Ardeshir Tabrizi, Masjid, Roberts Projects; Image courtesy of the gallery
An Immigrant’s Search for Identity: New Works by Ardeshir Tabrizi
Roberts Projects, Culver City through November 16
Written by David S. Rubin Taken at face value, the six paintings in the main gallery of Ardeshir Tabrizi’s solo exhibition are highly unique, contemporary variants of Persian rugs. Created through the artist’s expert handiwork using acrylic inks and thread, each painting was constructed through a multilayered process of alternately embroidering with silk threads and floss and airbrushing pearlescent inks. The resultant imagery replicates the basic structure of a traditional Persian rug, complete with a central image, allover patterning, and decorative border. Lest we miss the connection, threads are visibly part of the compositions and Tabrizi opted to cover the gallery floor with a wall-to-wall multicolored grid of contemporary Persian rugs. While this could seem overstated in that the rugs occupy more surface space than the paintings combined, it is actually a very effective device in two respects. On one hand, the collection of rugs is an apt metaphor for the exhibition’s overall theme, the artist’s relationship with his native Iran. More importantly, they affect the viewing experience in a sensorial way. As a frequent gallery visitor accustomed to usually hard floors pressing against my feet, I felt lifted up while moving through the exhibition, almost as if I was walking on air in some liminal zone. In looking closely at the paintings, it became apparent that this sensation suited the enigmatic quality of the subject matter, an amalgam of mythological, historical, and contemporary narratives and cultural, geographic, and political symbols that all refer to various aspects of the artist’s identity as an Iranian-American immigrant (his family fled their homeland during the Iran-Iraq War, when Tabrizi was a young child).
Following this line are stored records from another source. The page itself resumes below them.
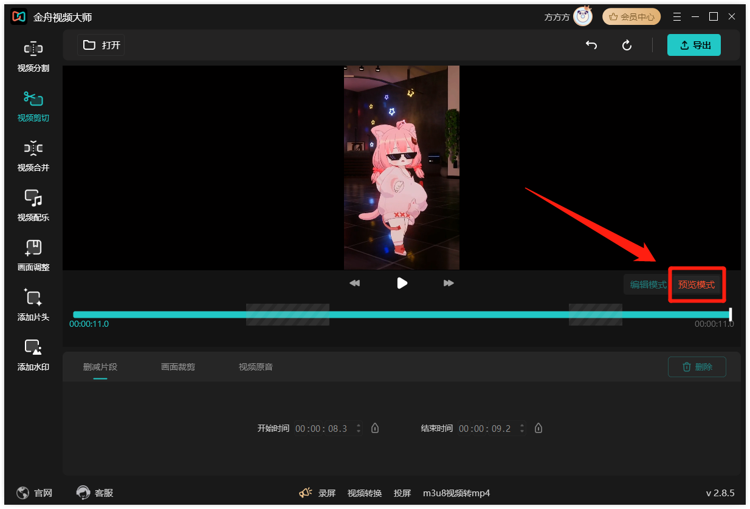Click the 打开 open file button

point(101,45)
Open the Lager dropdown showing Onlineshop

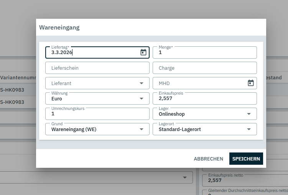coord(249,114)
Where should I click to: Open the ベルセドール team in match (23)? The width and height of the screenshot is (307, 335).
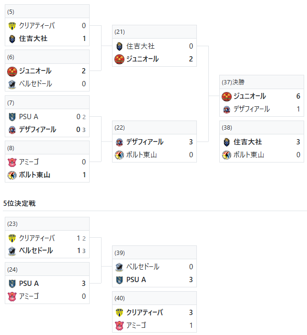point(36,250)
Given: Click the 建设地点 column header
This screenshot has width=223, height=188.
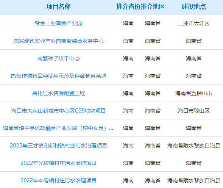Looking at the screenshot, I should [194, 6].
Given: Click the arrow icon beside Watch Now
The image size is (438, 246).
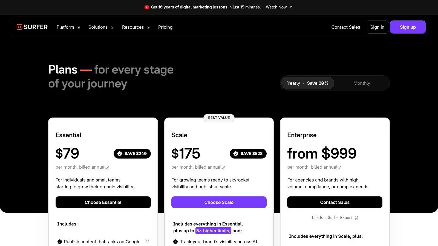Looking at the screenshot, I should tap(291, 7).
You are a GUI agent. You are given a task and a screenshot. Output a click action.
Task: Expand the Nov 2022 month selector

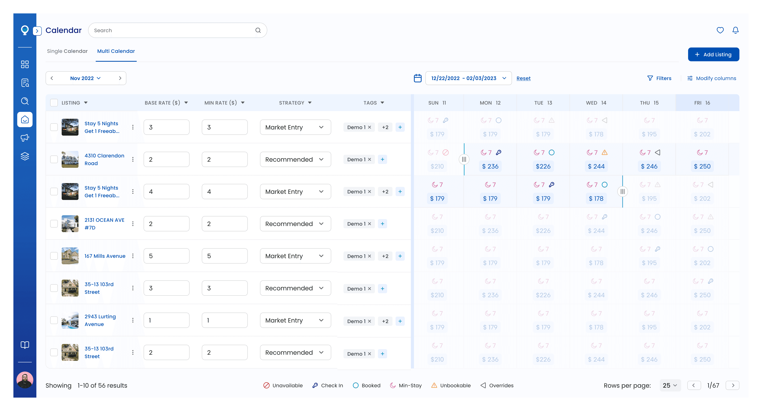(86, 78)
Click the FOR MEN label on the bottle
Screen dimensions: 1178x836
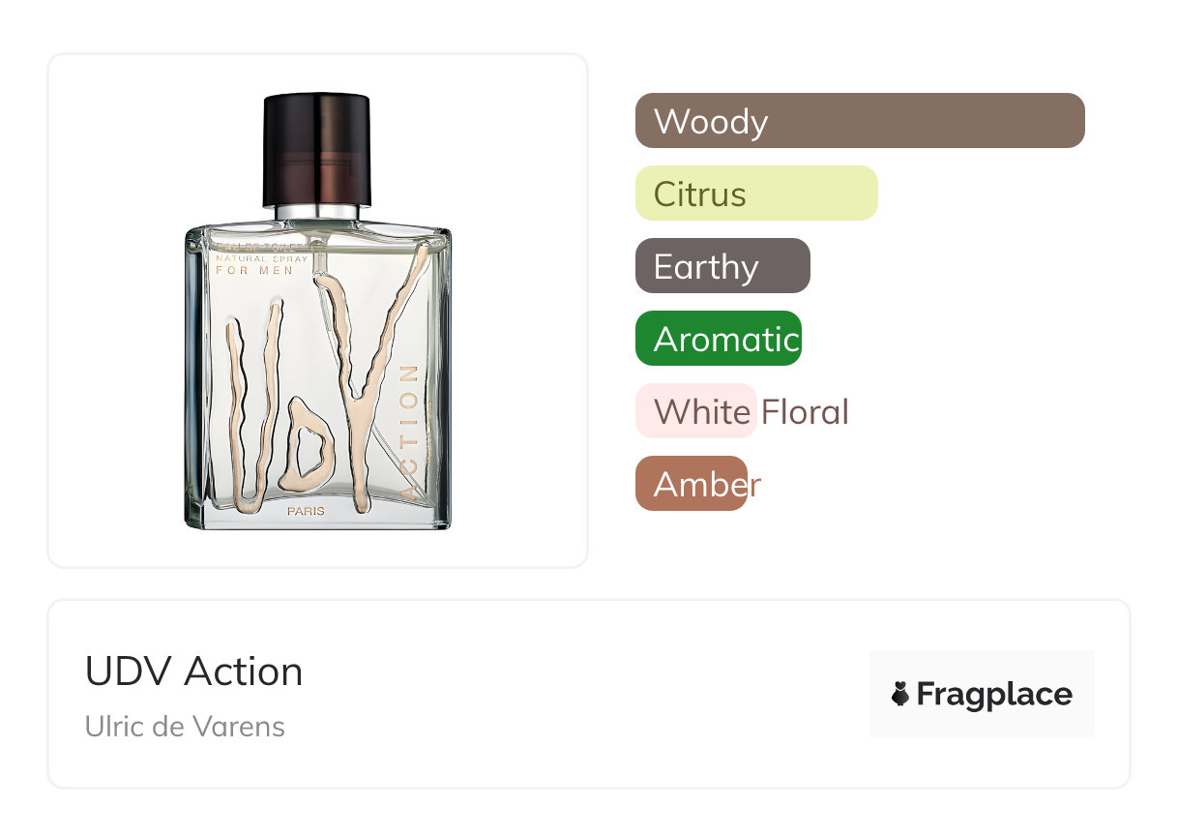tap(254, 271)
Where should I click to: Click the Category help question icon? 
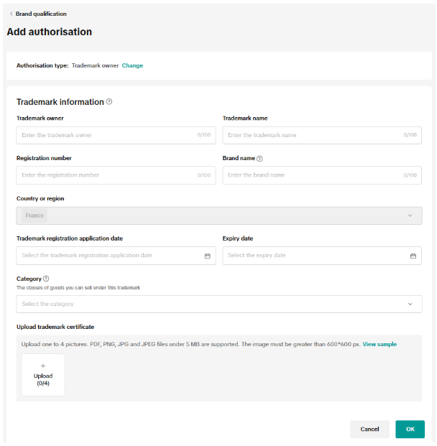coord(46,279)
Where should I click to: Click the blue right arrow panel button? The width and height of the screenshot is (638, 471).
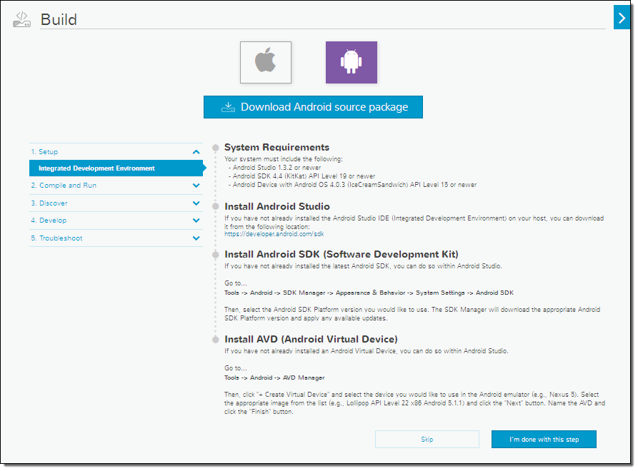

Because the intertwined figures and diverse emblems in the paintings derive from multitudinous sources and time periods, the works effectively convey the idea that Iranian culture, history, and current affairs are especially complex, so much so that even the artist cannot answer the simple question “What does it mean to be Iranian?” Some of the sources for the paintings’ camouflaged central imagery, however, are rendered with acute precision and clarity in a series of embroidered works on paper that are hung in a grid formation in the office gallery. A representation of the Winged Sphinx, a sculptural relief from the palace of Darius of the Great (549-486 BCE) at Susa, for example, appears in both bodies of works. In the painting Susa, the mythological figure is immersed within and somewhat obscured by dynamic patterning. In the paper version, Darius Sphinx, it is rendered in simple outline, having been drawn with graphite over a page from the Quran that has been blackened with gouache. Colorful stitched rays of light emanating from the Sphinx’s staff reveal it to be a powerful figure.
Whether one is Iranian or not, visitors to the exhibition can engage in a vibrant aesthetic experience while gaining some insight into the difficulties of displacement faced by immigrants like Tabrizi, who uses artmaking as a vehicle towards understanding the country he left behind.